Ooooh, I got you. You're absolutely right. All these studio deaths this past generation? Almost entirely due to consoles. THQ's collapse, for instance, happened because of choices they made regarding console games. Bethesda, on the flip side, has done amazingly well for themselves by targeting the kind of games that appeal strongly to PC users. We just get way more diversity in PCs, supporting games that can never do well on consoles.
An example I had was Orcs Must Die. First game, Xbox and PC. Next game? PC only. No real reason for them to post on consoles.
True, but the question is that in aggregate, are they larger than aggregate sales for consoles? From the data sources I've seen so far, the answer is no, but I'm keeping my eye out.
Earlier, iirc, you said that PC gaming was due to diminish.
What I'm seeing says
this isn't the case, and PC gaming has been on a continual incline. This is expected to continue for the forseeable future. There's more stuff on this, but like I said earlier, I have a ton of projects due this week, which limits my ability to go digging for it.
A lot of people, declaring that the personal computer is dying, do so based on faulty intel. For one thing, most people have good computers, so their money is spent on software, not hardware. The explosive growth of tablets is because most people don't have tablets--drawing a conclusion that tablets are replacing PCs is a bit silly. We've got a bunch of data misinterpretation.

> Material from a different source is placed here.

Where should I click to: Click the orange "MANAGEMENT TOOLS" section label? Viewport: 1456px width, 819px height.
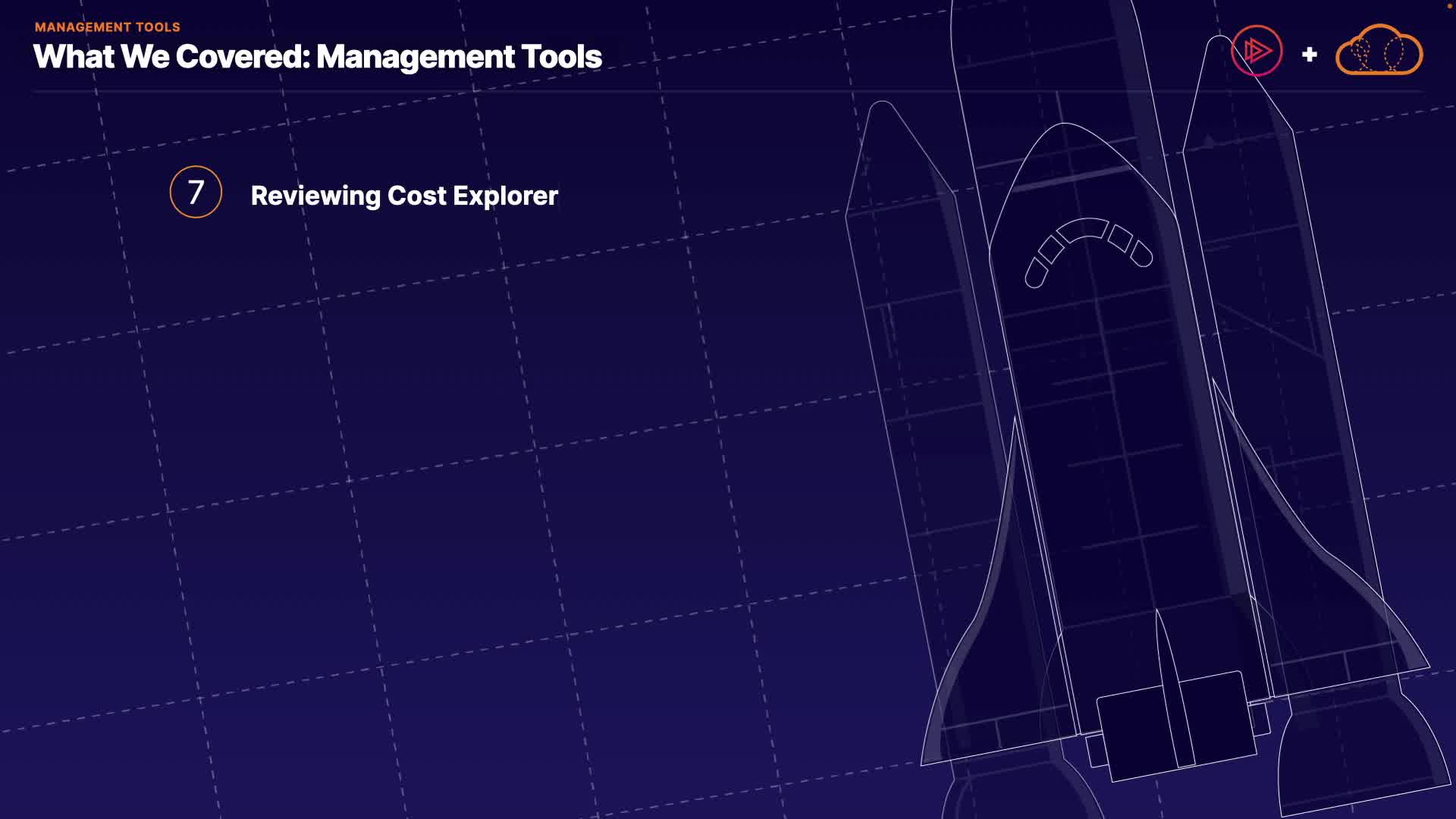click(107, 27)
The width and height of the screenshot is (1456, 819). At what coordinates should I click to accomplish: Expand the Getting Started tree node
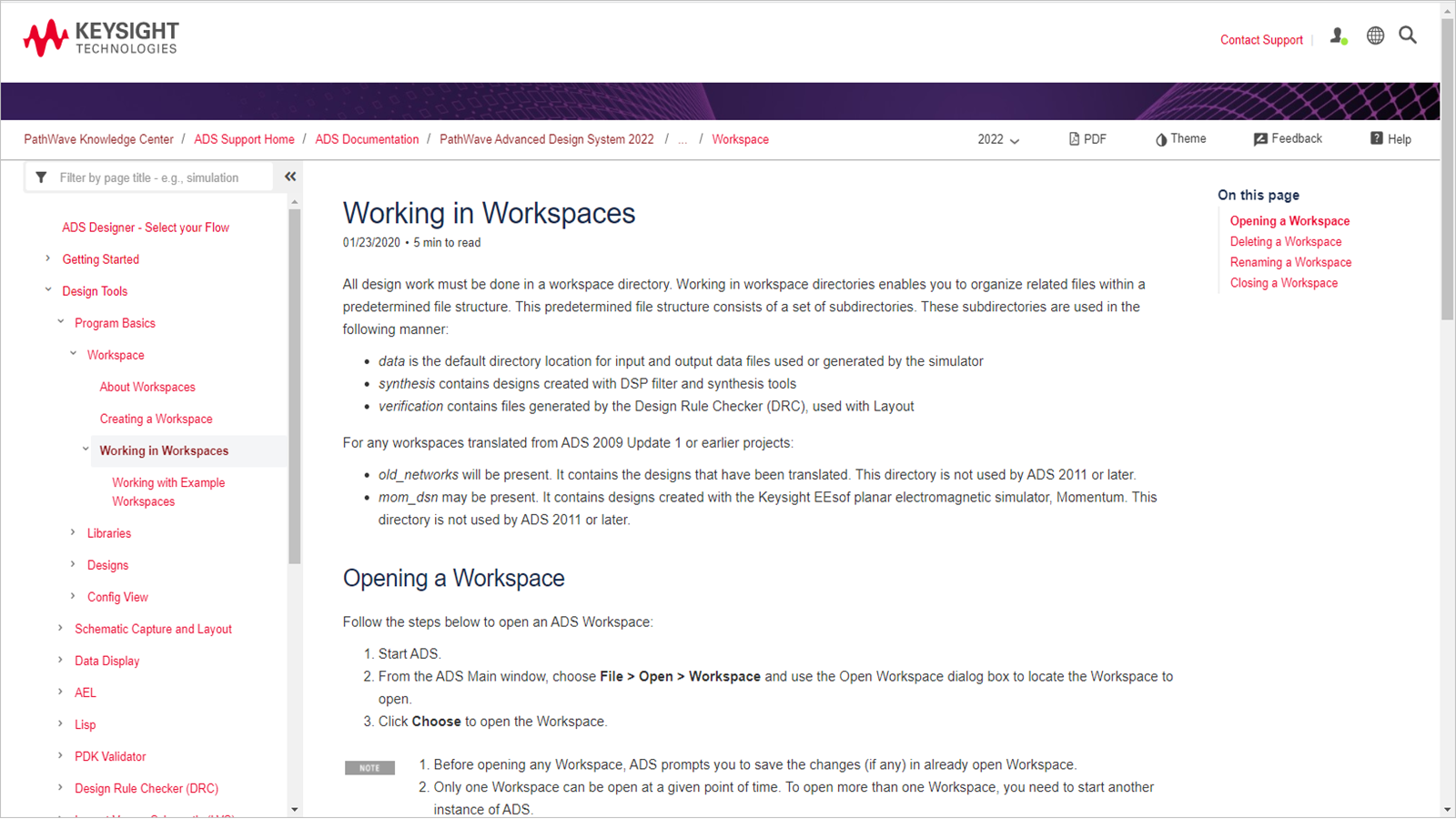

Stuff off the top of my head: intel and nvidia have talked about this, various publishers mention PC revenue growth, that neat ars article about the games people own/buy, etc.
A rant that grossly generalizes about the attitudes of hundreds of journalists?
I want you to stop for a minute and think.
Is this article about trends?
Yes.
Would an article about trends speak in generalizations? Of course. That is how people talk about trends. It's implicit within any discussion of a trend that we're going to talk within generalizations. There are plenty of great people out there! But on the WHOLE... well, that's what this thread is about.
How accurate is this chart? Interesting to see PS3 on top, but not all that surprising considering the superior software to the other two consoles.
Either way though, the three combined are at 37% to PC's 38% so they're pretty neck and neck.
What?
1) This data is from when the PS3's price drop was driving sales, and they were crapping out a TON of low-quality games.
2) Sony regularly loses the average metascore comparisons to Nintendo and Microsoft, especially Microsoft
3) This was when Microsoft wasn't releasing that many exclusives.
4) As someone with a pretty good background in game design, I think Sony's products overall are pretty terrible, so I find your assertion laughable at best.